Given the entries below, would you transcribe exactly the lines starting at the one with "The height and width of the screenshot is (594, 1568)." and ending at the one with "You are a computer-use agent. The", both kept, pictures omitted, nothing extra?

___

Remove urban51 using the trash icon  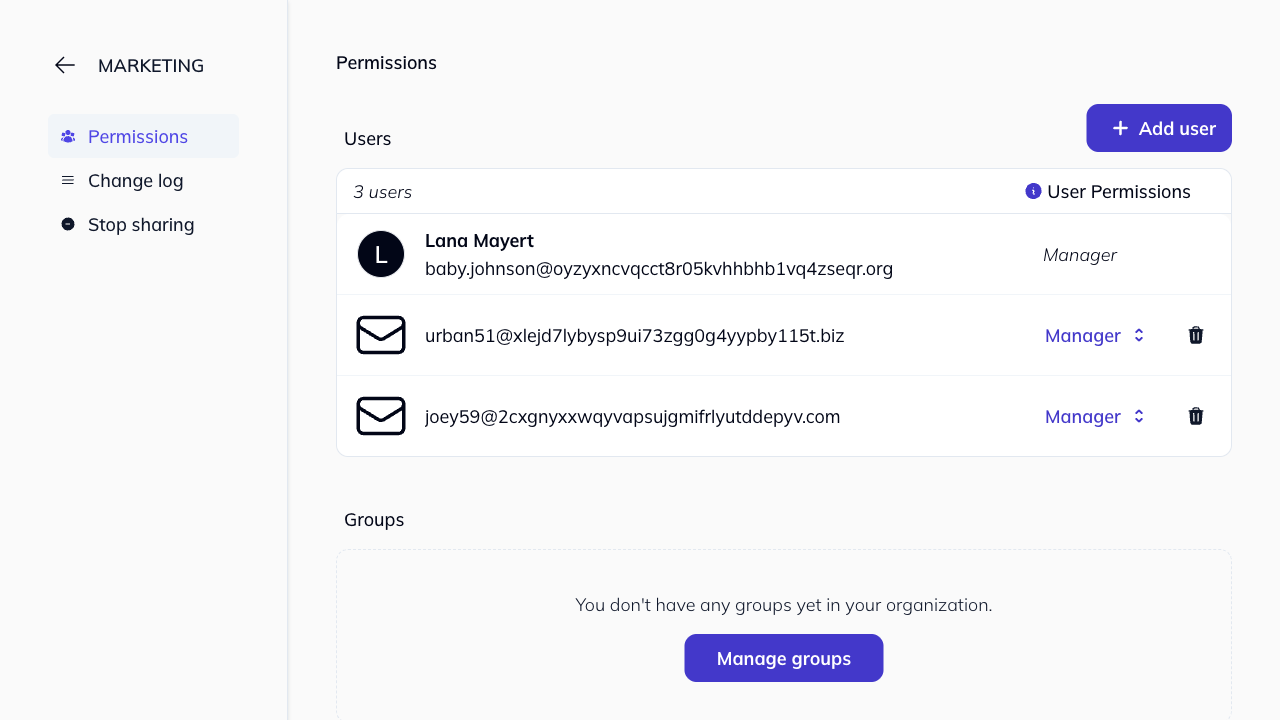tap(1195, 335)
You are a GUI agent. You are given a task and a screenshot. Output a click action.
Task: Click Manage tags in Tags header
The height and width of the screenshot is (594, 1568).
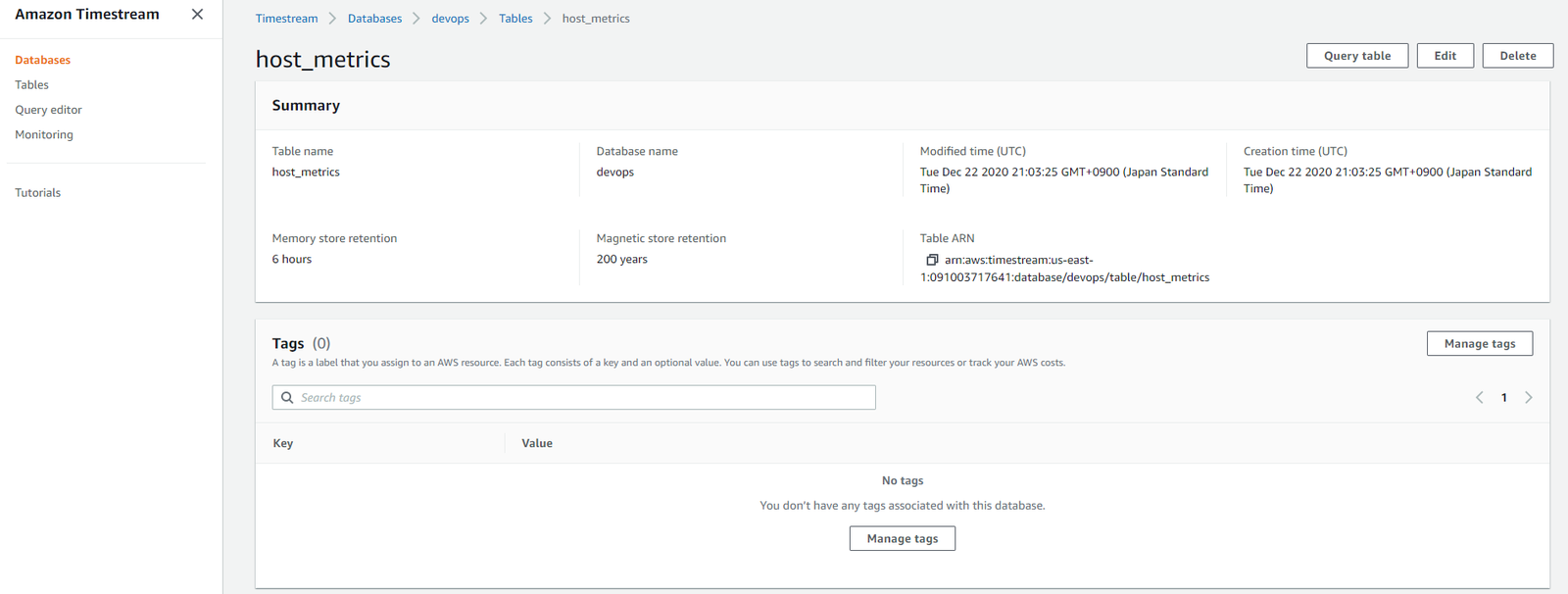(x=1479, y=343)
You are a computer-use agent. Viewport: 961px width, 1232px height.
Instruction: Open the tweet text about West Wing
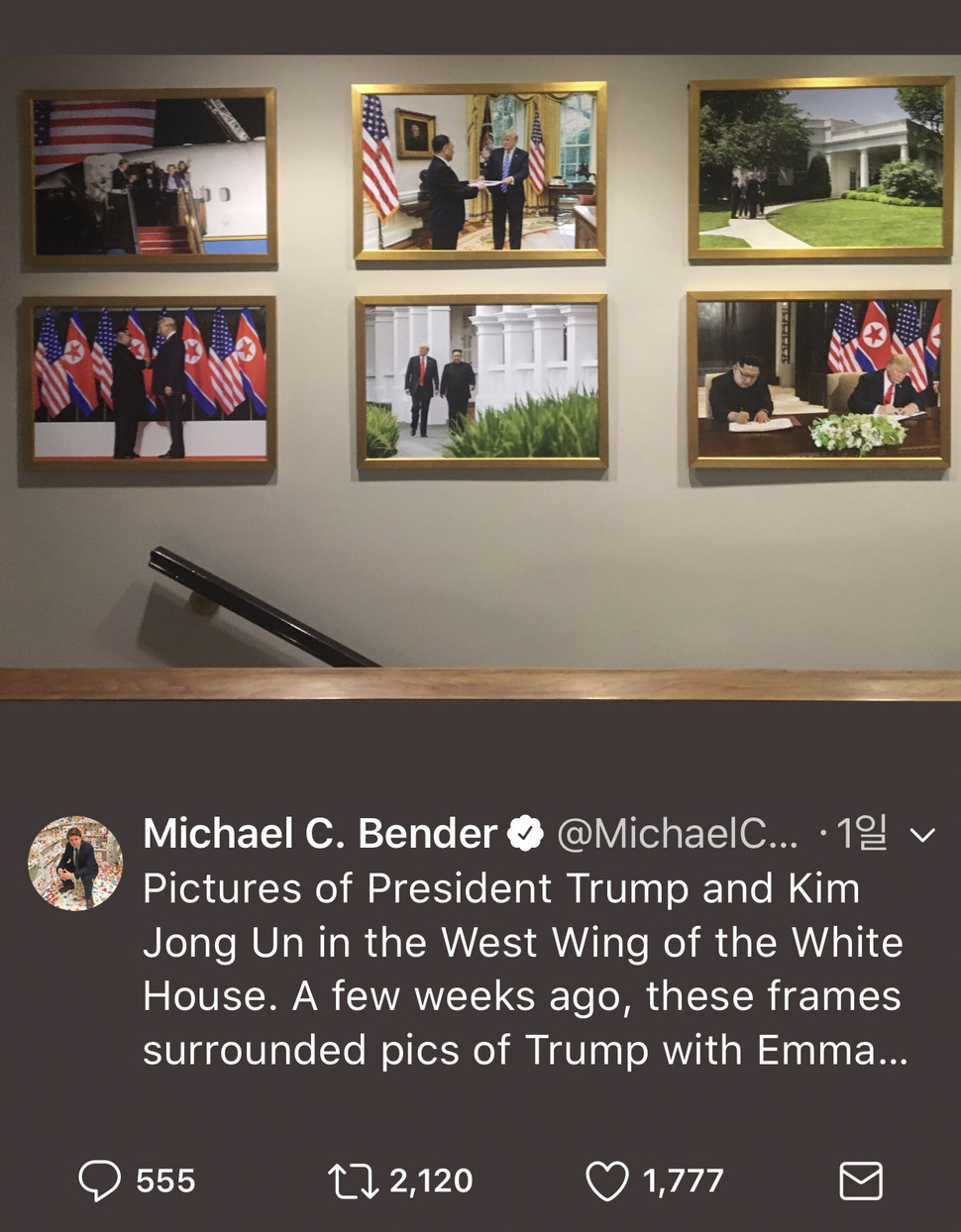pos(525,969)
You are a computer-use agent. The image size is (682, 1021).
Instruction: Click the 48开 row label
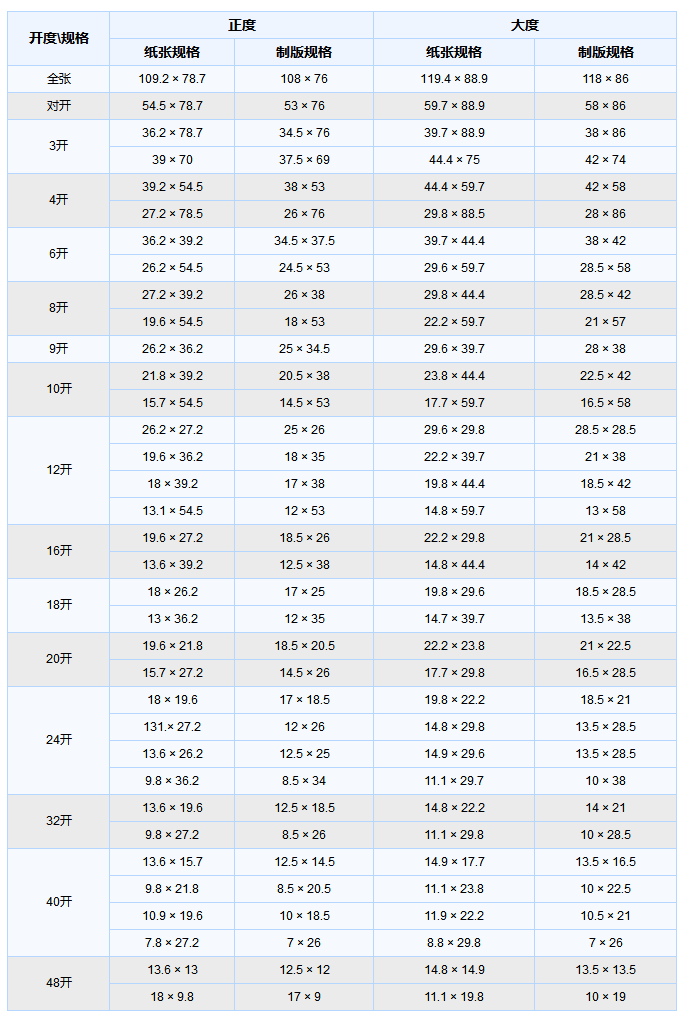(59, 983)
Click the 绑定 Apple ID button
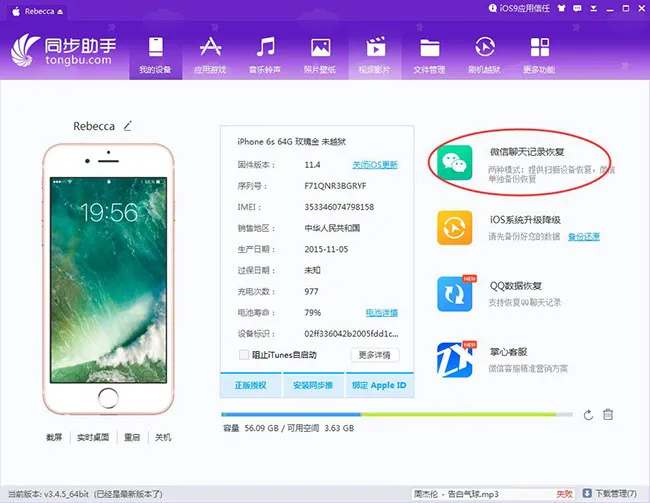The height and width of the screenshot is (503, 650). pos(379,385)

___

◆ **Exercise answer**:
The height and width of the screenshot is (594, 1568).
(x=1479, y=343)
You are a computer-use agent. Viewport: 961px width, 1232px height.
Instruction: Open the tweet text about West Wing
pos(525,969)
You are a computer-use agent. The image size is (682, 1021).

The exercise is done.